At 4:47 PM, Elle slammed a file drawer hard enough to crack the metal frame.

The sound echoed through the bullpen like a gunshot.

I looked up. She stood frozen, hand still on the drawer, breathing hard. Her expression cycled through emotions too fast to track—rage, shame, exhaustion, something darker underneath.

Then she walked out.

I didn't follow. Not immediately. Sometimes people needed space to collect the pieces they'd just scattered.

She returned thirty minutes later, calm on the surface. Sat at her desk. Resumed working as if nothing had happened.

No one mentioned the drawer.

I made coffee around 6 PM—hers exactly the way she liked it, two sugars, splash of cream. Set it on her desk without comment.

Five minutes later, quietly: "Thank you."

It was the most vulnerable she'd been in weeks.

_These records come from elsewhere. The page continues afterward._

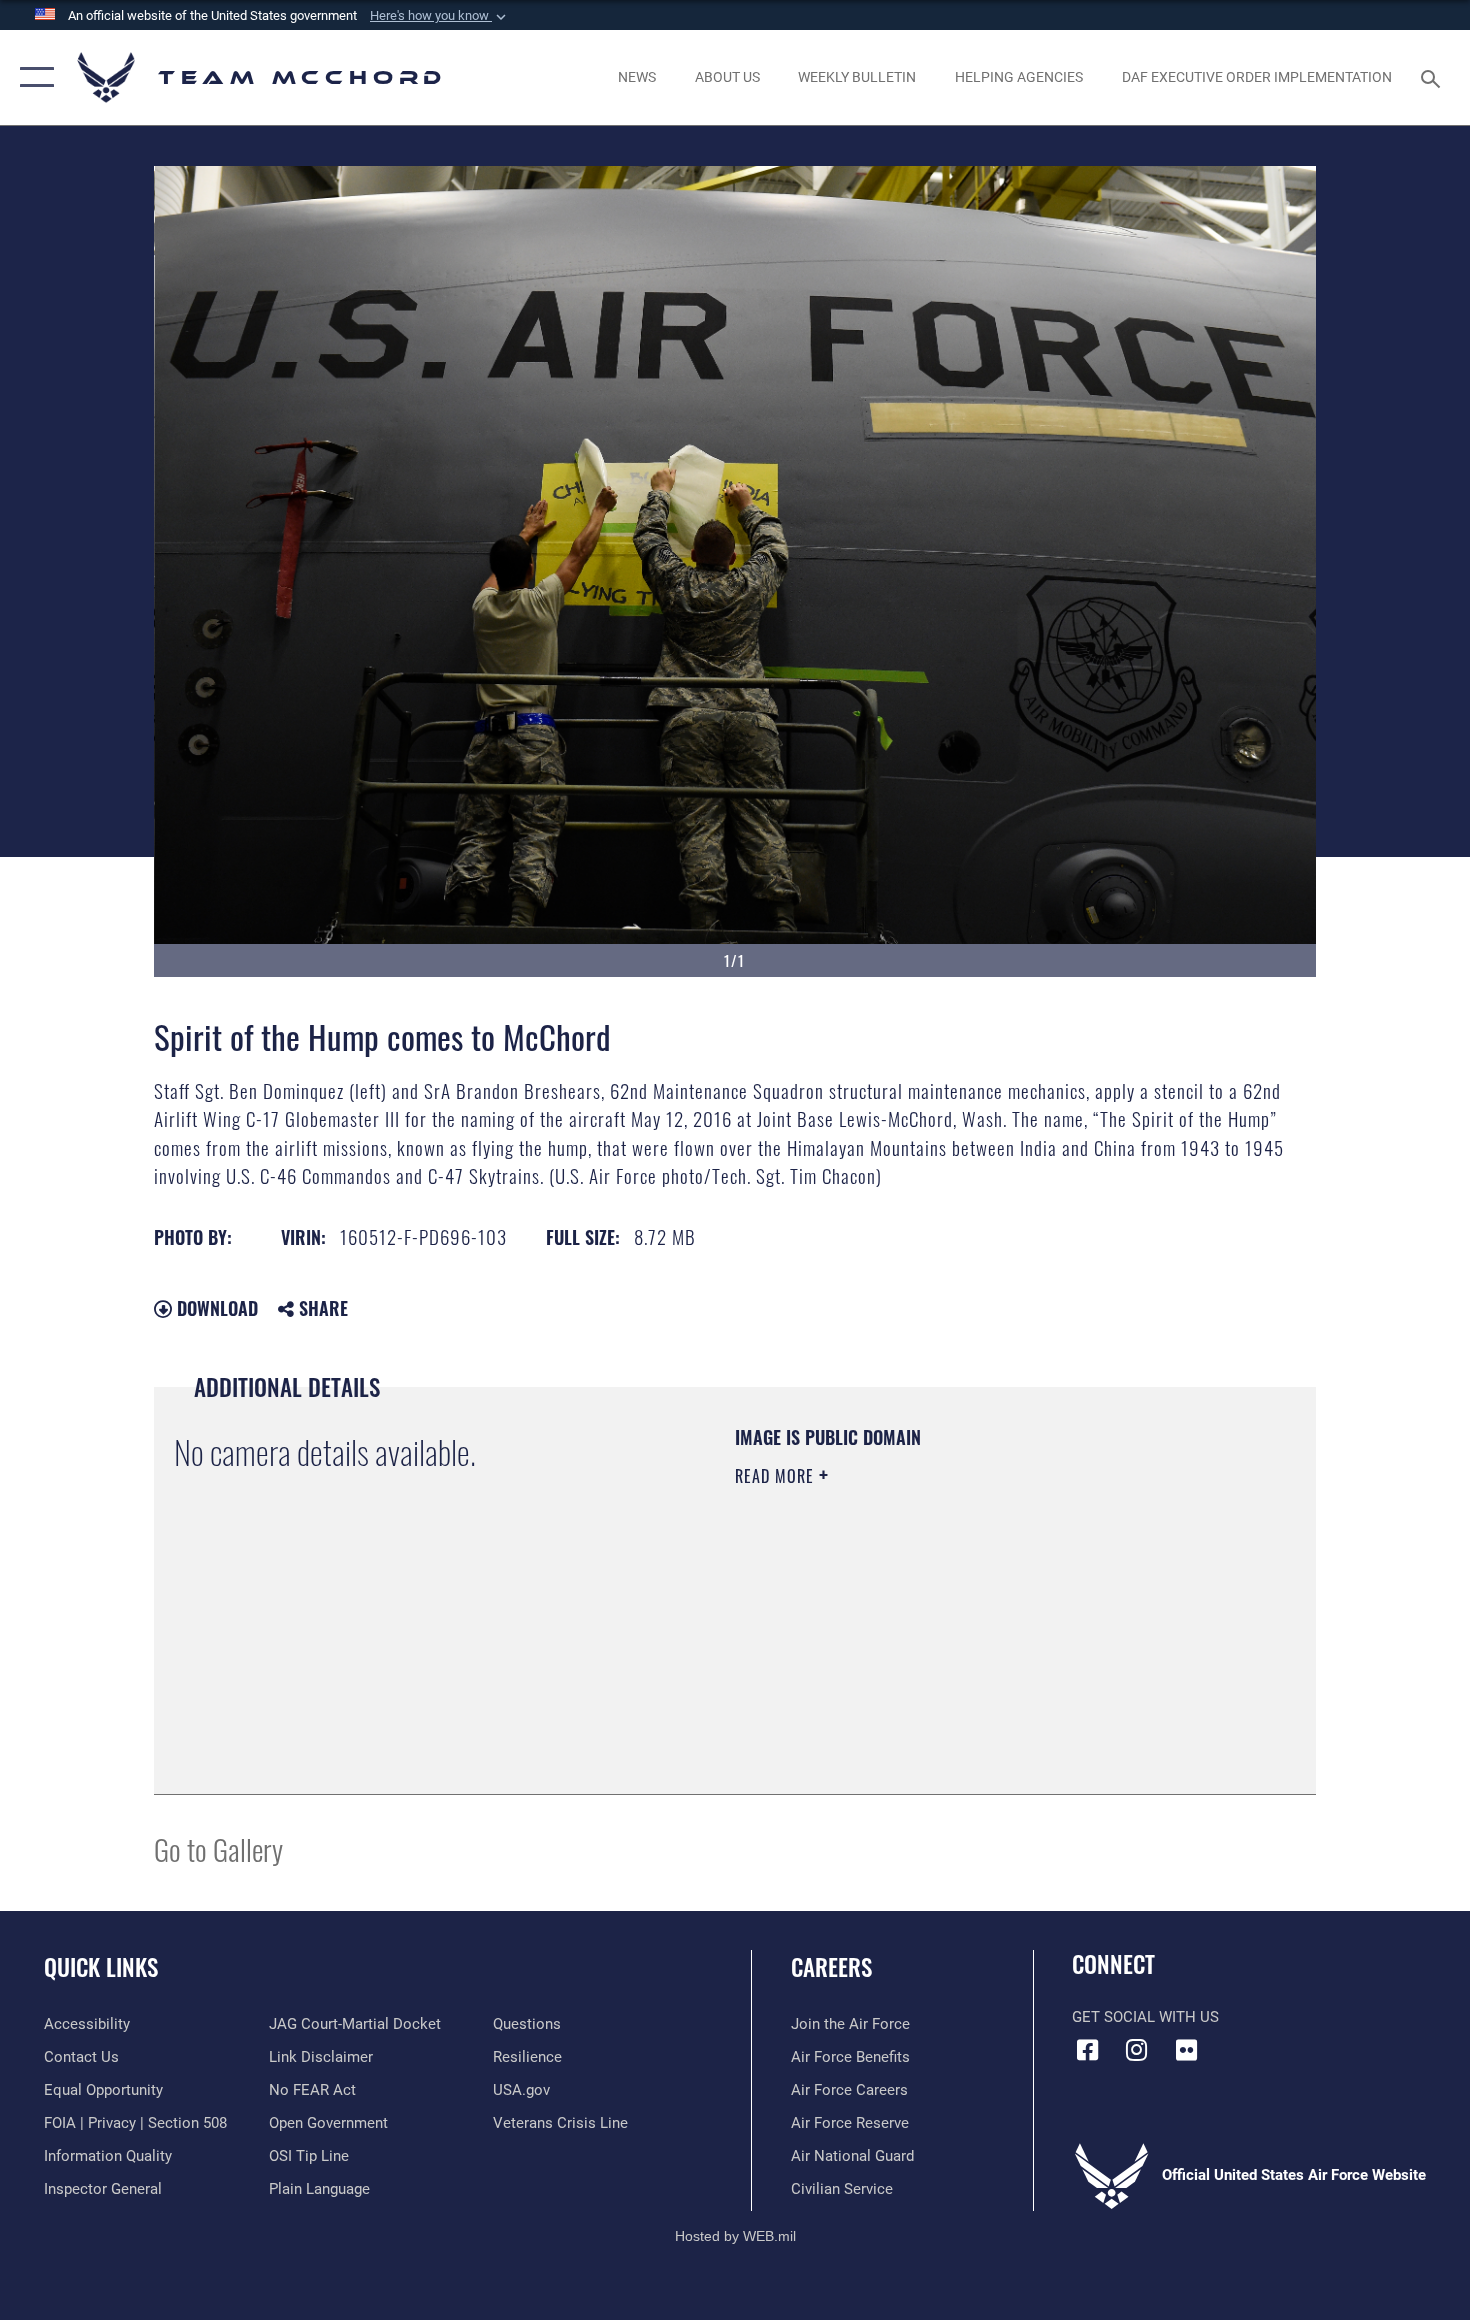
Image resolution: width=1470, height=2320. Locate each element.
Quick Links (101, 1967)
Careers (831, 1967)
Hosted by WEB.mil (735, 2236)
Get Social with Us (1145, 2017)
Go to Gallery (218, 1848)
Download (215, 1308)
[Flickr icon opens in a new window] (1186, 2050)
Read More (777, 1476)
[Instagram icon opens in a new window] (1137, 2050)
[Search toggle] (1433, 77)
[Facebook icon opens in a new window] (1087, 2050)
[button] (440, 16)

The team returned at 9 PM, exhausted but successful. Child recovered, kidnapper in custody. Morgan briefed Elle on the details while I listened from nearby.

"Good work," Elle said. "Wish I could have been there."

"Soon," Morgan promised. "Medical clearance is just a formality."

But his eyes found mine over her head, and I saw my own worry reflected back.

I left late—after 10 PM—and Elle was still at her desk.

She was reviewing cold case files. The same kind I'd once used to track the Fisher King. Hunting something—maybe answers, maybe an outlet, maybe just a reason to keep fighting.

The darkness in her eyes was familiar.

I'd seen it in my own mirror, once.

[DREAD METER: 17 → 19]

[WARNING: SUBJECT ELLE GREENAWAY — PSYCHOLOGICAL STATE DETERIORATING]

[INTERVENTION RECOMMENDED BUT LIKELY TO BE REJECTED]

The system was right.

And there wasn't a damn thing I could do about it.